Eyes still languid, Serie answered, "Nothing ever is, same as always. People nearly wear down the Association threshold after the immortality magic. Applications for First-Class certification have exploded. I've had to promote a crowd of magicians just to handle the paperwork."
She curled her lip in distaste. "Right now, the Association houses more magicians than Saint Katia Magic Academy at its height, plus all the other famous continental orders combined. Even magicians from other races have come running. I met several of the elf race today."
"Oh?" Kurtz's hands kept moving, curiosity coloring his tone. "They're interested, too? They don't exactly need it."
"Not really." Serie sniffed. "The one leading them is the old, well, Elder Aeva. You've met her."
Kurtz searched his memory and nodded. "Vaguely."
When the Elf Forest fell, a handful of elders had been abroad and survived. She was one.
Later, during the coalition's creation of the Pseudo-God Strike, their paths had crossed a few times, though they had not met since.
"I'd never have thought even she would be drawn here," Kurtz murmured.
In a sense, the Elder's years outnumbered even Serie's, but without Serie's talent—or Kurtz's help—over the millennia, the titles of eldest and strongest magician had naturally settled on Serie.
"She says the mysteries within the spell fascinate her," Serie went on. "Life-essence is a high-order field worth exploring. Her strength and seniority meant I couldn't refuse by the rules, so I handed it over. She stared at the runes half the day without a clue—wasted effort, I expected already."
Kurtz gave a non-committal hum.
An elf elder's power was nothing to dismiss, yet without the key, even the greatest mastery would only circle the door.

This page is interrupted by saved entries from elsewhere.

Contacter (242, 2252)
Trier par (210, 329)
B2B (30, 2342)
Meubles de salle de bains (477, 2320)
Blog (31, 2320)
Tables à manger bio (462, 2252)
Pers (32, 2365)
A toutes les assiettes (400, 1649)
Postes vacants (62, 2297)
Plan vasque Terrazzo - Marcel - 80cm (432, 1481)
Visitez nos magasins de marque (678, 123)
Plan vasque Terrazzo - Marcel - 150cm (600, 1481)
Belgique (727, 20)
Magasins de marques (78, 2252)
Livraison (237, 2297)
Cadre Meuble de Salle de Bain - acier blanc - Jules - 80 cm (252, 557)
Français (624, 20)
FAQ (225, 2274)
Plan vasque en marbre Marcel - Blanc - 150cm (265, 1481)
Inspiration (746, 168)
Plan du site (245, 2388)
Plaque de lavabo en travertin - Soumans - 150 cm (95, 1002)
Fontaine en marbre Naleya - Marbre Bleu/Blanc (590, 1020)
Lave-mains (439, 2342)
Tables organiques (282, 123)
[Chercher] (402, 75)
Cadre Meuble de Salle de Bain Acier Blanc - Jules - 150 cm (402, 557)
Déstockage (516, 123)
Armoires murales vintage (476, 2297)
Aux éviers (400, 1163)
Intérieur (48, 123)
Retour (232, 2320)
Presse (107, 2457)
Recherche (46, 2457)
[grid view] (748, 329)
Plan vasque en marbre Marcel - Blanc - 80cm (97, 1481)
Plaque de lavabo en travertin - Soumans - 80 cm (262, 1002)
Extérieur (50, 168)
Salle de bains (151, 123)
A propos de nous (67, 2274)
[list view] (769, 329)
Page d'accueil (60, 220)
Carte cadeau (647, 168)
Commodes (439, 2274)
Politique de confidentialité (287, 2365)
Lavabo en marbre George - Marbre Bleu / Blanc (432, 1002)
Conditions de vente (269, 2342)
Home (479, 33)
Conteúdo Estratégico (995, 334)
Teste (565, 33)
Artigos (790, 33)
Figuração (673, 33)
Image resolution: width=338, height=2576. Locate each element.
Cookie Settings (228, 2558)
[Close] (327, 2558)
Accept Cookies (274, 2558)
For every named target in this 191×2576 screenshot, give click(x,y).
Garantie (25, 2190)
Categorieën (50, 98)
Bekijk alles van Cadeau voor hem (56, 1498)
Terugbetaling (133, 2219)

"So how many have passed your First-Class trial so far?" he asked, moving on.
"Thirteen," Serie replied. "Not all chose immortality runes for their reward. Two picked something else, one took a teleportation spell, the space magic enthusiast."
Her tone warmed slightly. She clearly approved of magicians not chasing immortality. In her eyes nowadays, any magician not here for that spell was a good magician.
Kurtz nodded, saying nothing. He understood. With so many seekers of impure motives, the test's difficulty had been honed to near perversity. A dozen successes marked the cream of this era's human magicians, plus a handful of foreign prodigies like Elder Aeva.
"I worry," Serie sighed. "If too many pass, the title of First-Class Mage may stop feeling special."
She had no wish to see First-Class Mages crowding every street in the future.
Kurtz smoothed the last strand, the glow at his fingertips fading. Her hair, now dry and lustrous, spilled freely.
He did not answer at once, reaching instead for the ribbon waiting nearby.
"No need to worry," he said while parting her hair.
Though the era's overall level, thanks to his intervention, might already surpass the original timeline by an age, magic remained far from universal.
For the vast majority, it was still unreachable, a reserve of the gifted or the noble.
He secured one lock with the ribbon, fingers deftly starting the other side. "Gifted magicians are a minority. I'd estimate at most fifty or sixty will ever earn the title, counting decades ahead. If numbers swell too fast, we simply raise the bar. We write the rules. Worst case, we add 'survive ten minutes against me' as a compulsory item," he added with half a smile.
Serie pictured that and quirked her lips, then frowned. "Fifty or sixty is still too many. Thirty at most, enough to define an era."
Kurtz did not argue the figure, merely finished securing the second ribbon. He stepped back and lifted a small mirror, holding it before her.
In it appeared the reflection of the elf miss, twin ribbons framing her face, hair falling in perfect order.